Akar dari New Public Service dapat ditelusuri dari berbagai ide tentang demokrasi yang pernah dikemukakan oleh Dimock, Dahl, dan Waldo. NPS berakar dari beberapa teori, yang meliputi:
- Teori tentang demokrasi kewarganegaraan. Perlunya pelibatan warganegara dalam pengambilan kebijakan dan pentingnya deliberasi untuk membangun solidaritas dan komitmen guna menghindari konflik.
- Model komunitas dan masyarakat sipil. Akomodatif terhadap peran masyarakat sipil dengan membangun sosial trust, kohesi sosial, dan jaringan sosial dalam tata pemerintahan yang demokratis.
- Teori organisasi humanis dan administrasi negara baru. Administrasi negara harus fokus pada organisasi yang menghargai nilai-nilai kemanusiaan (human beings) dan respon terhadap nilai-nilai kemanusiaan, keadilan dan isu-isu sosial lainnya.
- Administrasi negara postmodern Mengutamakan dialog (dirkursus) terhadap teori dalam memecahkan persoalan publik daripada menggunakan one best way perspective.
Dilihat dari teori yang mendasari munculnya New Public Service, nampak bahwa New Public Service mencoba mengartikulasikan berbagi teori dalam menganalisis persoalan-persoalan publik. Oleh karena itu, dilihat dari berbagai aspek, menurut Denhardt dan Denhardt paradigma New Public Service memiliki perbedaan karakteristik dengan Old Public Administration dan New Public Management.
Dalam model new public service, pelayanan publik berlandaskan pada teori demokrasi yang mengajarkan adanya egaliter dan persamaan hak di antara warga negara, karena pada dasarnya rakyat (demos) itulah yang merupakan pemegang kekuasaan tertinggi (kratein), berkonsekuensi logis pada konsep bahwa sejak dalam statusnya yang di alam kodrati, sampaipun ke statusnya sebagai warga negara, manusia-manusia itu memiliki hak-hak yang karena sifatnya yang asasi tidak akan mungkin diambil-alih, diingkari dan/atau dilanggar (inalienable, inderogable, inviolable) oleh siapapun yang tengah berkuasa. Bahkan, para penguasa itulah yang harus dipandang sebagai pejabat-pejabat yang memperoleh kekuasaannya yang sah karena mandat para warga negara melalui suatu kontrak publik, suatu perjanjian luhur bangsa yang seluruh substansi kontraktualnya akan diwujudkan dalam bentuk konstitusi.

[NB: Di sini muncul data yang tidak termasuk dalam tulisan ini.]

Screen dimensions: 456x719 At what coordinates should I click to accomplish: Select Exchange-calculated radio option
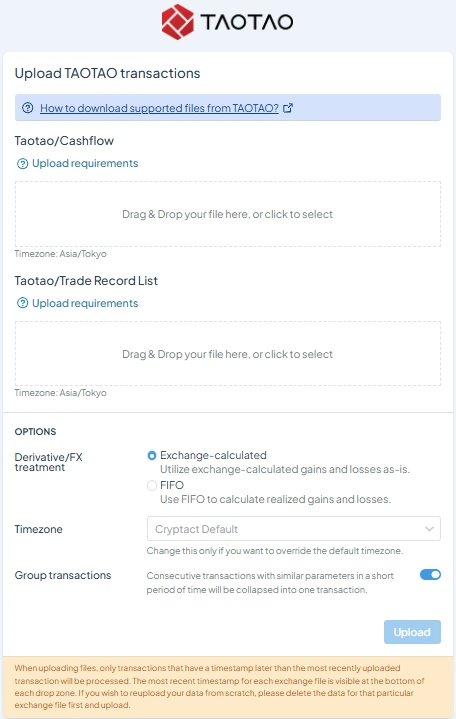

Dalam model ini kepentingan publik dirumuskan sebagai hasil dialog dari berbagai nilai yang ada di dalam masyarakat. Kepentingan publik bukan dirumuskan oleh elite politik seperti yang tertera dalam aturan. Birokrasi yang memberikan pelayanan publik harus bertanggung jawab kepada masyarakat secara keseluruhan. Peranan pemerintah adalah melakukan negosiasi dan menggali berbagai kepentingan dari warga negara dan berbagai kelompok komunitas yang ada. Dalam model ini, birokasi publik bukan sekedar harus akuntabel pada berbagai aturan hukum, tetapi juga harus akuntabel pada nilai-nilai yang ada dalam masyarakat, norma politik yang berlaku, standar profesional, dan kepentingan warga negara. Itulah serangkaian konsep pelayanan publik yang ideal masa kini di era demokrasi.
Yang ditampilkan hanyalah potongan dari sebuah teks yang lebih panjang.